Analysis of cysteine mutants involved in slow gating of CLC-0 chloride channel

• Main Authors: Yu-Wen Lin, 林玉雯
• Other Authors: Tsung-Yu Chen
• Format: Others
• Language: zh-TW
• Published: 1999
• Online Access: http://ndltd.ncl.edu.tw/handle/04673924423833051381

碩士 === 國立陽明大學 === 生理學研究所 === 87 === The chloride channel from Torpedo electric organ, CLC-0, is the best studied member of the CLC channel family. Two gates with opposite voltage-dependence control the opening of CLC-0 chloride channel. The fast gate opens at depolarized voltages with a gating relaxation time constant on a millisecond time scale. The slow gate, on the other hand, opens at negative voltages on a time scale of tens or hundreds of seconds.
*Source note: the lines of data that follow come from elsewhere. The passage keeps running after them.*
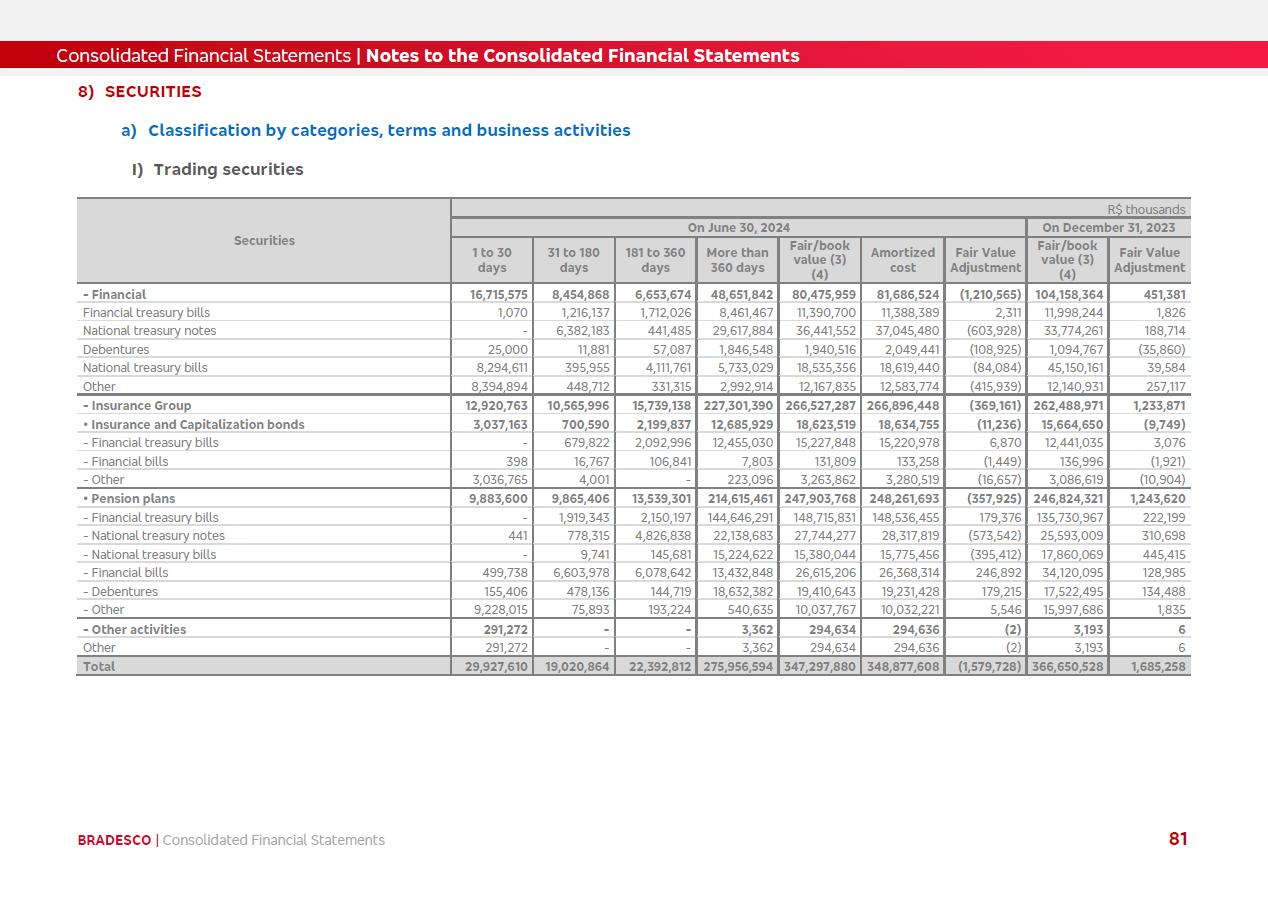Image resolution: width=1268 pixels, height=899 pixels.
Task: Click the page number 81 in footer
Action: [1177, 839]
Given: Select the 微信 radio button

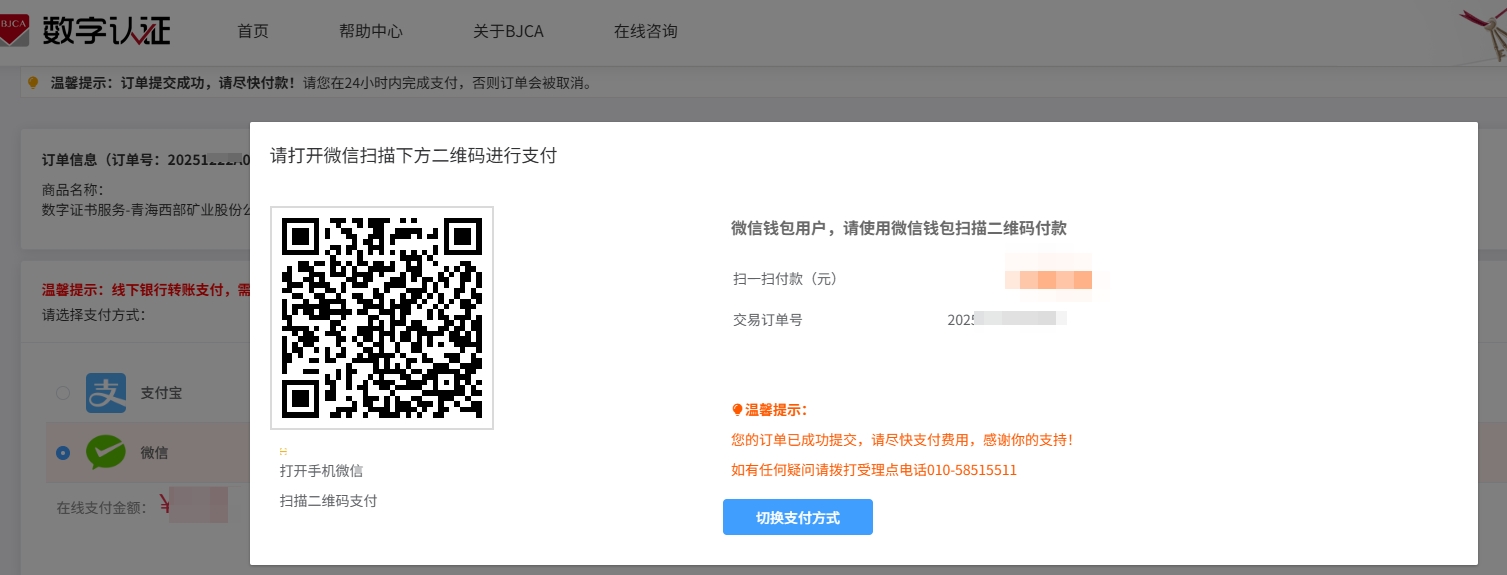Looking at the screenshot, I should click(x=63, y=453).
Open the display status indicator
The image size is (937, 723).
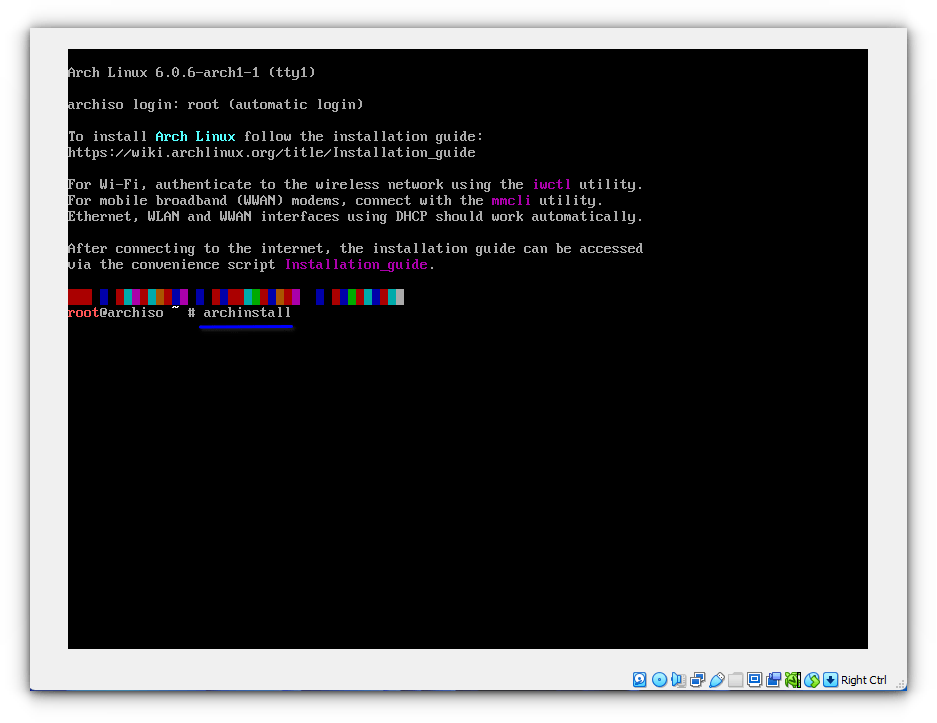coord(755,679)
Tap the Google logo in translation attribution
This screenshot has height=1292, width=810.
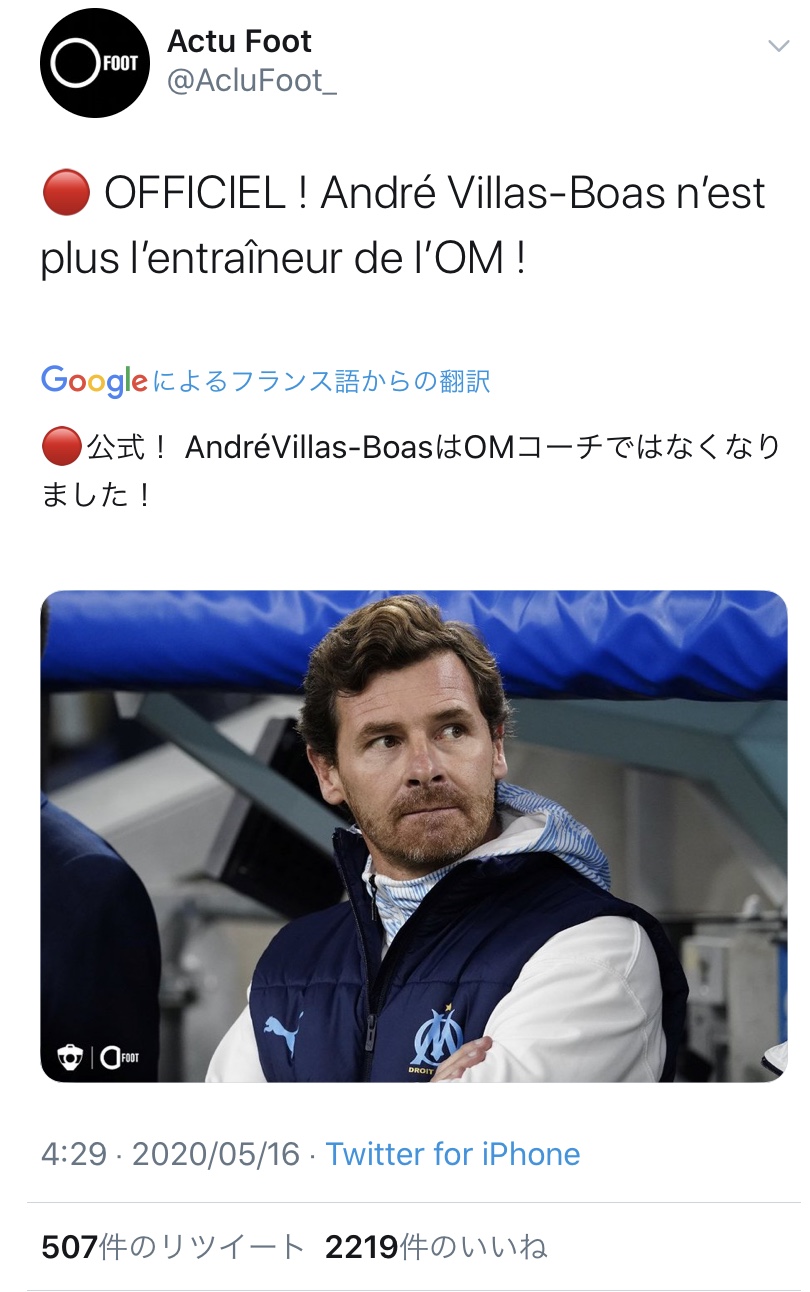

Previous studies have shown that slow gating is highly temperature sensitive. Besides, applying extracellular Zn2+ can reversibly inhibit the CLC-0 channel, perhaps by facilitating the inactivation of the slow gate. To investigate the relationship of Zn2+ inhibition and the inactivation process of the slow gate, we first explored the Zn2+ effect on 12 single-point cysteine mutants. With this approach, we found that nine out of the twelve cysteine mutants behaved like the wild-type (WT) channel. On the other hand, C213G and C480S altered the property of the slow gating. Nevertheless, the slow gate of the channels still displayed the characteristics of voltage and temperature dependence. At the same time, both mutants were Zn2+ sensitive with a K1/2 smaller than 10 mM, a phenomenon similar to WT. The most interesting result came from the C212S mutant. The macroscopic current measured from whole oocyte recording of C212S revealed neither voltage dependence nor temperature dependence, as if the slow gating process of this mutant was absent. The channel's sensitivity to Zn2+ inhibition was also greatly reduced. To further explore the slow-gating process in C212S mutants, we compared the extracellular chloride effect and the pH sensitivity of the channel gating between the WT and C212S. The results together suggest that the slow-gating transition appeared to be absent in C212S mutant. Single-channel recordings indeed showed that the inactivation probability of C212S was very small, almost close to zero (Lin et al., 1999). The correlation between the zinc sensitivity and the slow gating behavior suggests that the inhibition of the channel by zinc ion is indeed due to an effect on the slow gating of the channel.